2.                             Whether the complainants in CC.225/06 have succeeded in establishing the alleged deficiency of service on the part of the opposite parties 1 and 2 (appellants), the manufacturers of the turbo diesel engine which was purchased by the complainants from the 3rd opposite party, the dealer of the opposite parties 1 and 2?

3.                             Whether the Forum below can be justified in fastening liability on the opposite parties 1 and 2 (appellants) to pay compensation of Rs.60,000/- to the complainants (respondents 1 and 2).

7.      Point No.1:-

The complaint in CC.225/06 was filed alleging deficiency of service on the part of the opposite parties 1 to 3.  The opposite parties 1 and 2 were the manufacturers of the turbo diesel engine which was purchased by the 1st complainant.

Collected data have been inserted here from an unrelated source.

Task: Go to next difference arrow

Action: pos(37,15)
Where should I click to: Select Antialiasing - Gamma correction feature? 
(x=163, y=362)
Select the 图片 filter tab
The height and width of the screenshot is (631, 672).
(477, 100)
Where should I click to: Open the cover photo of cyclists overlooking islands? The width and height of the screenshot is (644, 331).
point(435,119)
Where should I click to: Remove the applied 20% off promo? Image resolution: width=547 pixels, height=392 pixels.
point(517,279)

The said engine was fitted to the old Ambassador car owned by the 1st complainant.  The turbo engine was purchased on 31/3/2001 on a sale consideration of Rs.1,71,442/-. The said engine was fitted to the vehicle (Ambassador Car) bearing registration No.KRK-880.  The definite case of the complainants is that the turbo engine fitted to the vehicle was in need of repair and the complainants entrusted the said vehicle with the turbo engine with the 3rd opposite party/dealer, M/s Marikkar Motors Limited, Kottayam.  The aforesaid entrustment was during September 2006 and that the 3rd opposite party returned the vehicle to the 2nd complainant without effecting the repairs on the ground that spare parts are not available.  It was also stated that the manufacturers stopped manufacturing of the turbo engine and its spares and so the 3rd opposite party is not in a position to effect repairs for the turbo engine which was purchased by the 1st complainant from opposite parties on 31/3/2001.

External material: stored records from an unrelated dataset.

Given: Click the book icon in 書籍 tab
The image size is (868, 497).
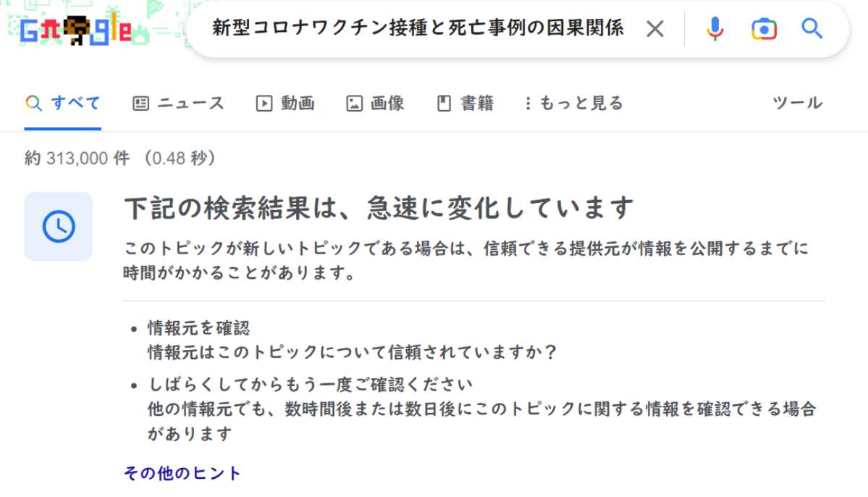Looking at the screenshot, I should pyautogui.click(x=444, y=104).
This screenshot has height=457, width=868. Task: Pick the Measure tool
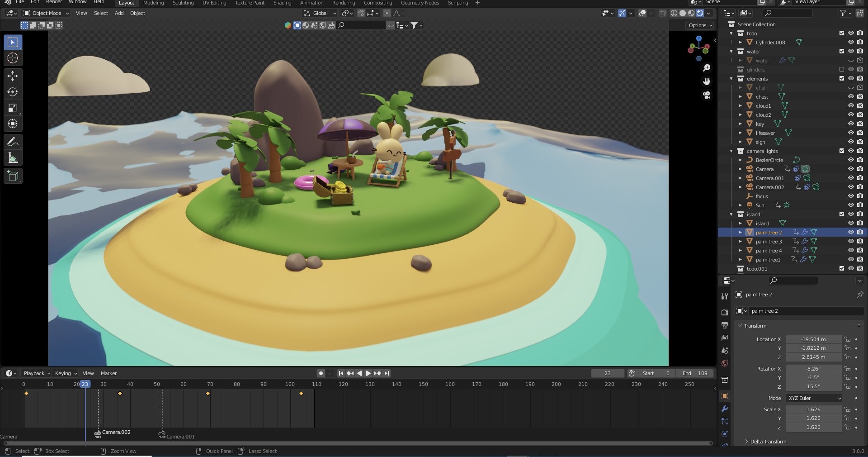pos(13,158)
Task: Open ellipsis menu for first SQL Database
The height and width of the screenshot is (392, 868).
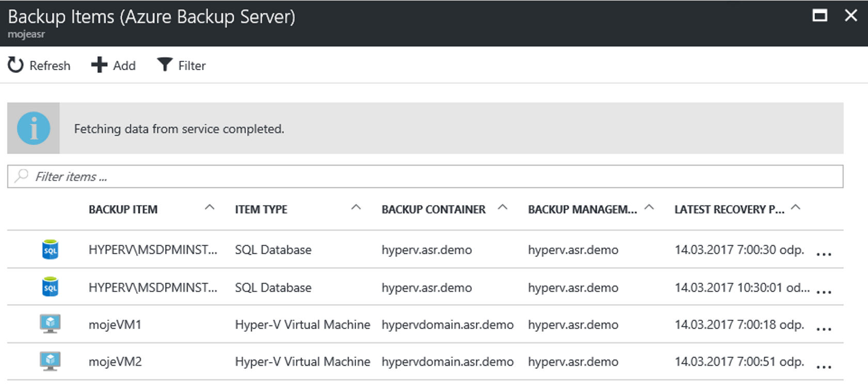Action: (x=824, y=254)
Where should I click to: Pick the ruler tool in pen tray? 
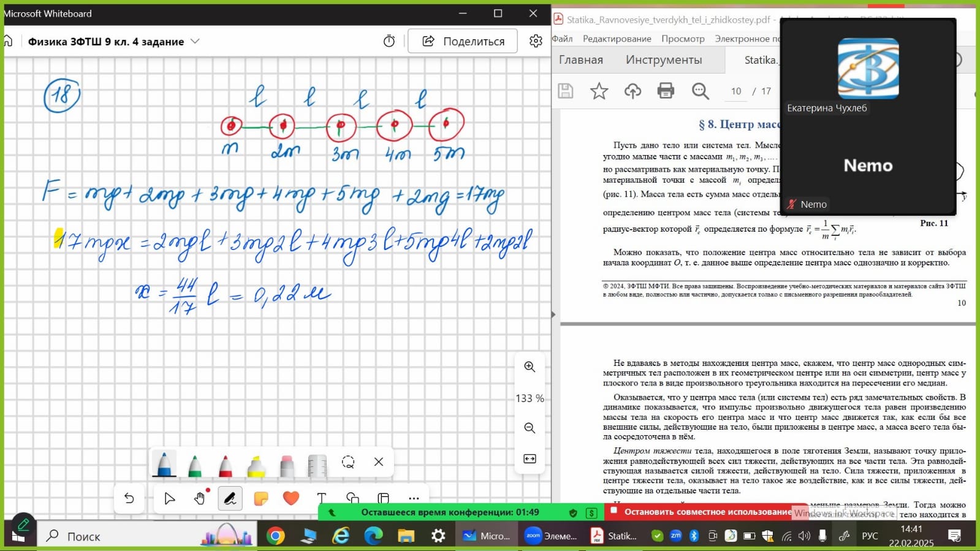coord(317,465)
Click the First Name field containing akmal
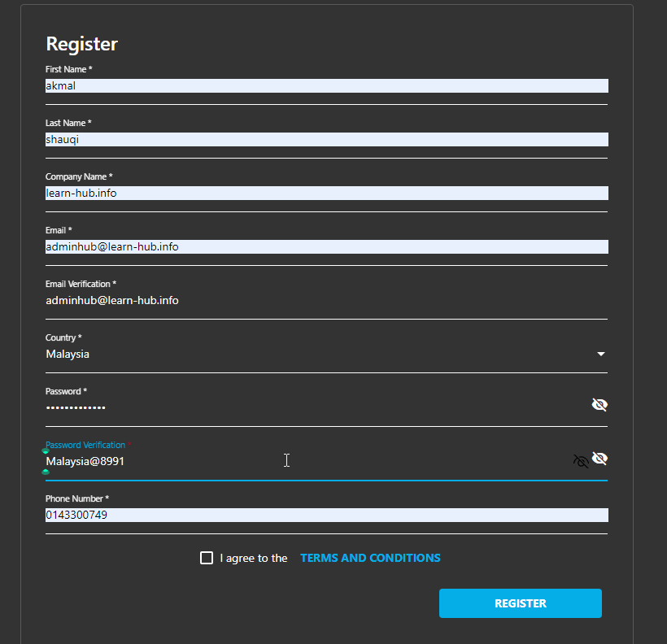This screenshot has height=644, width=667. pyautogui.click(x=325, y=85)
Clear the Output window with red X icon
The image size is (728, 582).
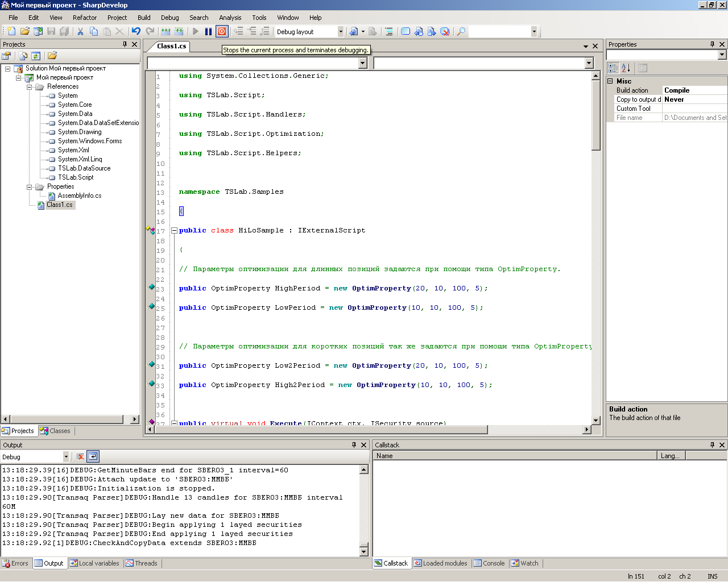coord(80,456)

8.      The definite case of the opposite parties 1 to 3 is that the turbo engine was purchased on 31/3/2001 with a warranty for a period of 6 months or 16000 Kms whichever is earlier and that the warranty period has already been expired in September 2001.  So, they contended that the complaint filed in the year 2006 is barred by limitation.

9.      There can be no doubt about the fact that the complainants preferred the aforesaid complaint in CC.225/06 alleging deficiency of service on the part of the opposite parties because of their failure to effect repairs to the turbo engine which was fitted to the vehicle (Ambassador car) owned by the 1st complainant.  The vehicle with the turbo engine entrusted with the 3rd opposite party during September 2006 and the 3rd opposite party/dealer and repairer returned the said vehicle without effecting repairs.  The reason or ground urged for not effecting the repairs to the engine was that spares are not available for effecting repairs to the engine.  The vehicle with the engine was returned on 29/9/06.  Immediately the complainants preferred the complaint in CC.225/06.  The said complaint was filed on 18/11/2006.  The cause of action for the said complaint has arisen on 29/9/2006 when the 3rd opposite party returned the vehicle without effecting repairs by stating that the manufacturers namely the opposite parties 1 and 2 stopped manufacturing of turbo engine and its spares.  So, the complaint filed on 18/11/2006 can only be treated as not barred by limitation.  The cause of action for the complaint has arisen only on 29/9/2006 and within 2 months the complaint in CC.225/06 has been filed before the CDRF, Kottayam.  So, the complaint as framed is maintainable.  The case of the appellants that the complaint in CC.225/06 is barred by limitation is unsustainable.  This point is answered accordingly.

10.    Points 2 and 3:-

There is no dispute that the 1st complainant purchased the turbo engine manufactured by the appellants/opposite parties 1 and 2 and the said purchase was effected through the 3rd opposite party, the dealer of the opposite parties 1 and 2.  The said purchase was effected on 31/3/2001 on a consideration of Rs.1,71,442/-.  The above facts are not disputed by the parties to the complaint.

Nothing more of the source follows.